Schmitt led PHR’s multidisciplinary team of international experts in forensic anthropology, pathology, genetics, criminal investigations, and international law that assessed Libya’s capacity for a human identification effort in late 2012. The team’s report, “Libyan Human Identification Needs Assessment and Gap Analysis,” provides a roadmap for the integration and development of existing resources and capacities into a Libyan forensic human identification effort. The report outlines steps that can be taken to modernize Libya’s forensic capacity for undertaking the immediate human identification effort and for the implementation of rule of law.
The report’s core recommendations are that Libya:
- Continue with the process of implementing an internationally recognized legal framework outlawing enforced disappearances, and pass legislation defining the responsibilities of the state towards families of missing persons.
- Create an independent institution with the specific mandate of searching for missing persons and identifying human remains. This could be a commission or an oversight board that is viewed by all Libyans as free of any bias. It needs to address the right to truth of all families with missing loved ones, without any differentiation between missing persons on the basis of language, race, sex, nationality, religion, or political affiliation.
- Address the urgent need for families to find their missing loved ones by building national forensic capacity that is integrated into Libya’s law enforcement and judicial systems. Ensuring truth, accountability, and justice for the missing in Libya needs to be an integral part of the state’s overall responsibility to provide a sustainable and credible judicial system for its people.
- Protect mass graves as crime scenes to ensure that evidence is collected and preserved to guarantee all Libyans the right to the truth and justice.
- Recognize the importance of the mental health of people, families, and communities in societies long exposed to political oppression and civil conflict, and integrate it into the human identification effort. Psychosocial support is needed in Libya for both the families of the missing and those working on the human identification effort.

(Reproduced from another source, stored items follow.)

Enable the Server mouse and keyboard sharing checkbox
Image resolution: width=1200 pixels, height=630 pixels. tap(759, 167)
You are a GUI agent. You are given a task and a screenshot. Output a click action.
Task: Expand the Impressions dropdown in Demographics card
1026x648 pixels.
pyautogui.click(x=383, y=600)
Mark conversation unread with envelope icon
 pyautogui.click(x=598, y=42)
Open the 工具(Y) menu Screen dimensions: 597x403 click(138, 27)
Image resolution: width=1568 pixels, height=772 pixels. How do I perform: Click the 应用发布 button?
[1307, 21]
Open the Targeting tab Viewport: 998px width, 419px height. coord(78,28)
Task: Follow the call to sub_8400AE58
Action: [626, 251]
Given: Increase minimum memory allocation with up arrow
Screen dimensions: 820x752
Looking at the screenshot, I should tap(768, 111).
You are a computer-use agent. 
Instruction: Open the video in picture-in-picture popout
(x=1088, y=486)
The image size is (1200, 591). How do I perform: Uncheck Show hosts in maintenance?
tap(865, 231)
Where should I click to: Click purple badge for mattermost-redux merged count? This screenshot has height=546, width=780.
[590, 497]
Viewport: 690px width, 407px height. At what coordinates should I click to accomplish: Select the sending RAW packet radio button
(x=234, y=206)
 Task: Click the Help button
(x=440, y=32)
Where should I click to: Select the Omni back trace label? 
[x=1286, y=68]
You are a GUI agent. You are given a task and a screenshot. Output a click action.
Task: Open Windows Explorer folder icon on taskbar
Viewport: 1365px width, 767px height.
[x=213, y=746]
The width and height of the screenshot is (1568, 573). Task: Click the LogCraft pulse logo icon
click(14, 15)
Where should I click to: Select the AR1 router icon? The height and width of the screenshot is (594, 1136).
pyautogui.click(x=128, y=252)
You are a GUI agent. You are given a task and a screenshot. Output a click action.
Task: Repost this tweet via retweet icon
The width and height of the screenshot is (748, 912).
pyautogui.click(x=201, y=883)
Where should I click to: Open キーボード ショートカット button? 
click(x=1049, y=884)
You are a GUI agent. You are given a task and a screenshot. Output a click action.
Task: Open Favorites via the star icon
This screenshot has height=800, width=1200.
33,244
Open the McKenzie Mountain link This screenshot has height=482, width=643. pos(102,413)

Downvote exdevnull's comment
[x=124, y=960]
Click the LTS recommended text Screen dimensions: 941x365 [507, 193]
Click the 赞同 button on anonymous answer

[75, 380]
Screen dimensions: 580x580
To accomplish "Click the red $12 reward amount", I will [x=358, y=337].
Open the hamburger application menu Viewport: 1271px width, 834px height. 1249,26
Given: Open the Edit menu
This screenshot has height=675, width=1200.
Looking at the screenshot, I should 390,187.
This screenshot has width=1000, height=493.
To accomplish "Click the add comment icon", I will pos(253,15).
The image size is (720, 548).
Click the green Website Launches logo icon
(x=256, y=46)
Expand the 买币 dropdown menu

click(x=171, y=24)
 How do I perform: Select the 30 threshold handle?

“As Libya struggles to deal with its legacy of atrocities, it has the opportunity to turn the page on that brutal chapter and to empower the families of those who have suffered the loss of their loved ones by ensuring that their country builds a strong, sustainable forensic operation,” Schmitt said. “In the long run, this will also contribute to the development of a credible and responsive judicial system, while also modeling the kind of reconciliation and united effort that the country so sorely needs.”